What is the 32nd Square?

Dr. Kurzweil tells the story of the Chinese Emperor who was so pleased with the game of chess that he granted the inventor any wish. The creator of chess asked the Emperor for one humble grain of rice to be placed on the first square of a chess board, two meager grains of rice on the second square, four tiny grains on the third square, eight grains lined up neatly on the next square, and so forth until all 64 squares of the board were accounted for. The Emperor thought the inventor a humble man for asking so little, yet by the 32nd square the Emperor owed the inventor eight billion grains of rice, enough to cover a one acre field.

More...

Dramatic things happen on the second half of the chess board, from square 33 to the 64th square (at which point the inventor controls all the rice on the planet).

According to Dr. Kurzweil, in 1995, we reached the 32nd doubling of computer power. In the first quarter of 1996 more computers were sold than televisions, and more mail was delivered electronically than through the postal service. You might have heard that this is the information age, and that a technological revolution is going on. What you might not have heard is that the revolution didn't really take off until 1995. Hold onto your hat. The real revolution is about to begin.

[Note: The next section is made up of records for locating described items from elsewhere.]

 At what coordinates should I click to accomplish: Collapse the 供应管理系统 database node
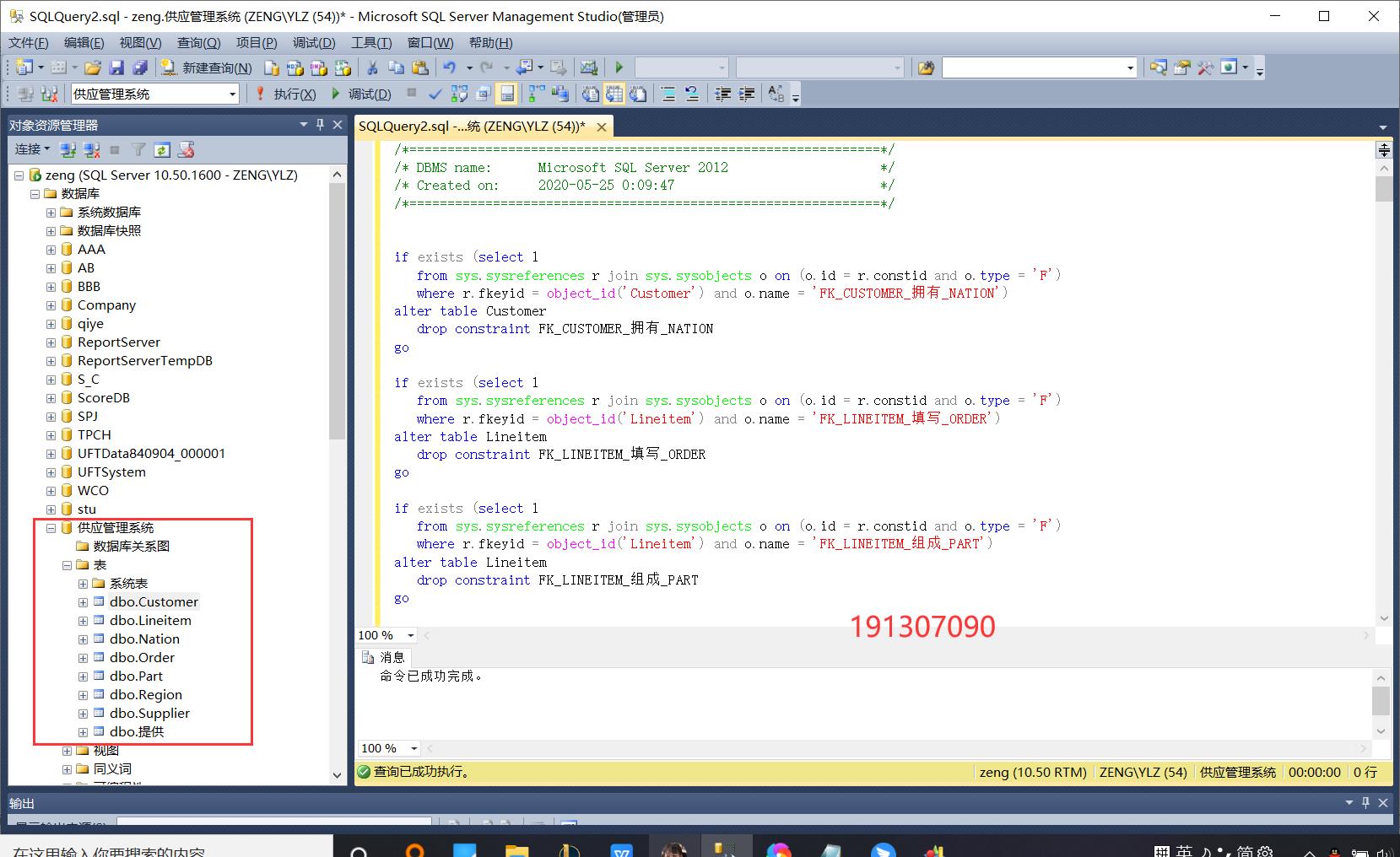tap(51, 528)
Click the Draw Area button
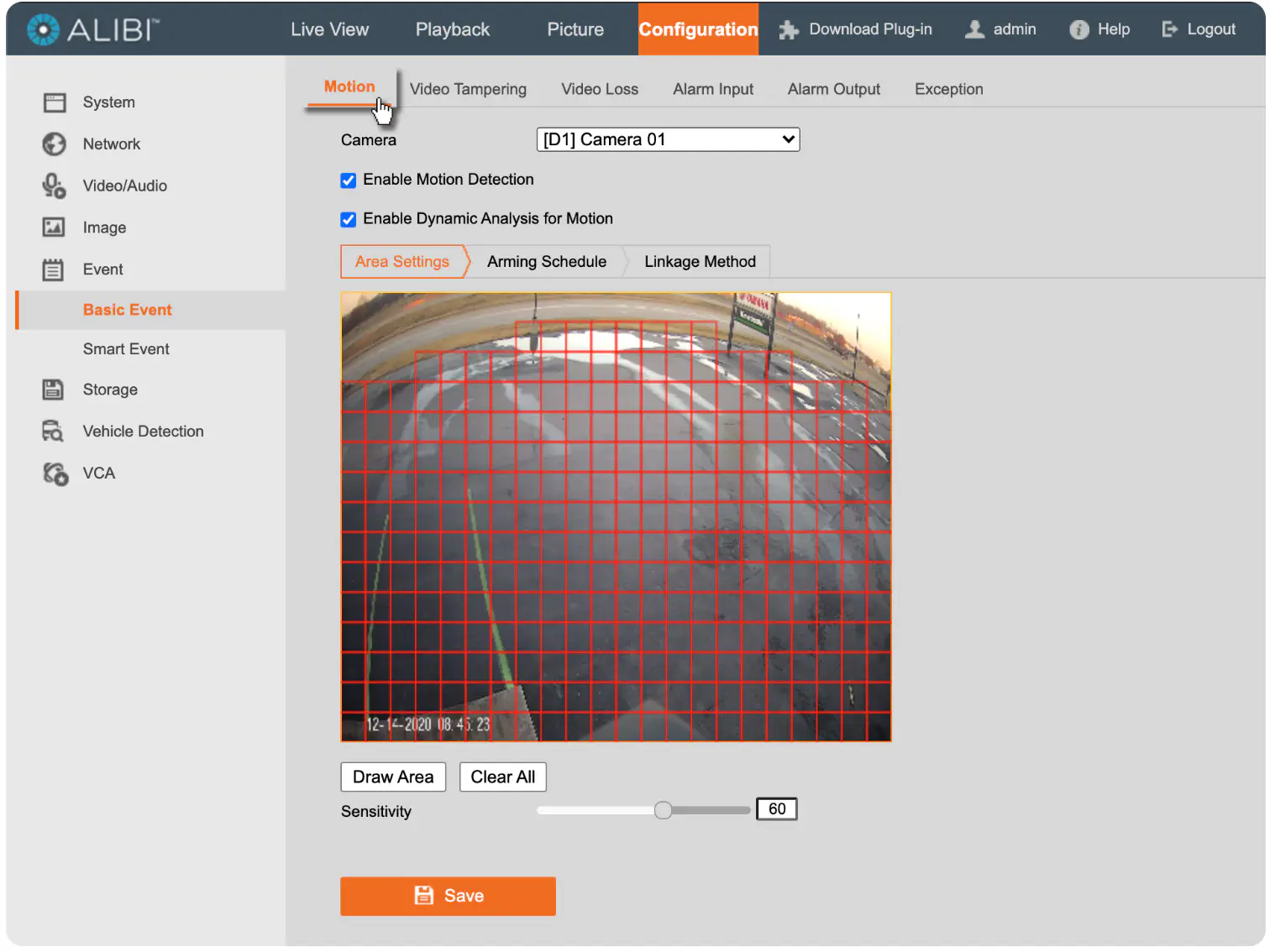 pos(393,777)
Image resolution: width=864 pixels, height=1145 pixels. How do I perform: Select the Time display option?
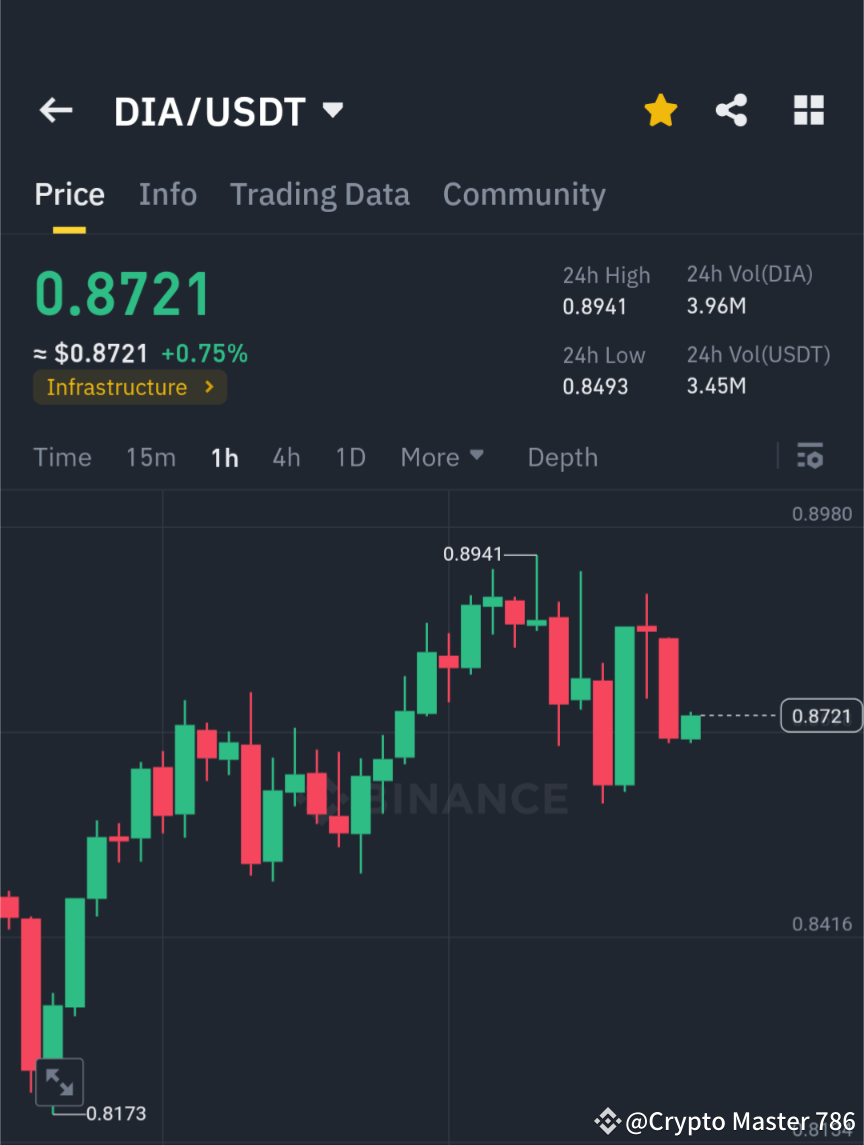point(62,457)
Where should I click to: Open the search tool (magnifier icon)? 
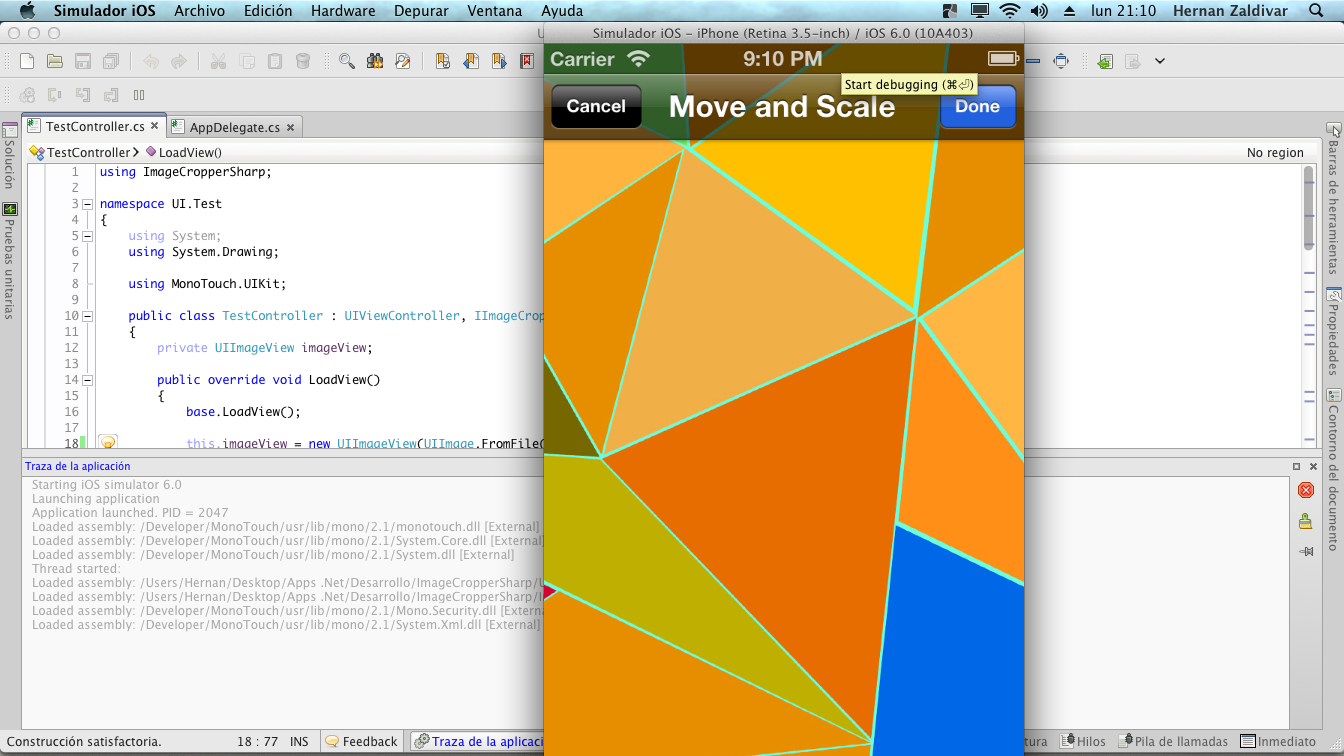(346, 61)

Dramatic changes are underfoot. Computers are getting ready to listen, understand, translate languages in real time, respond instantly with voice, video, animation, graphics, and text. Soon computers will immerse us in virtual worlds so strange and unusual we cannot yet imagine their composition. The reason these changes are no longer science fiction is because we now have (or will soon have) the computing power to make them happen. We crossed the threshold into the future. We are standing on the second half of the chess board. What does this imply for the profession of orientation and mobility, and for the students we serve?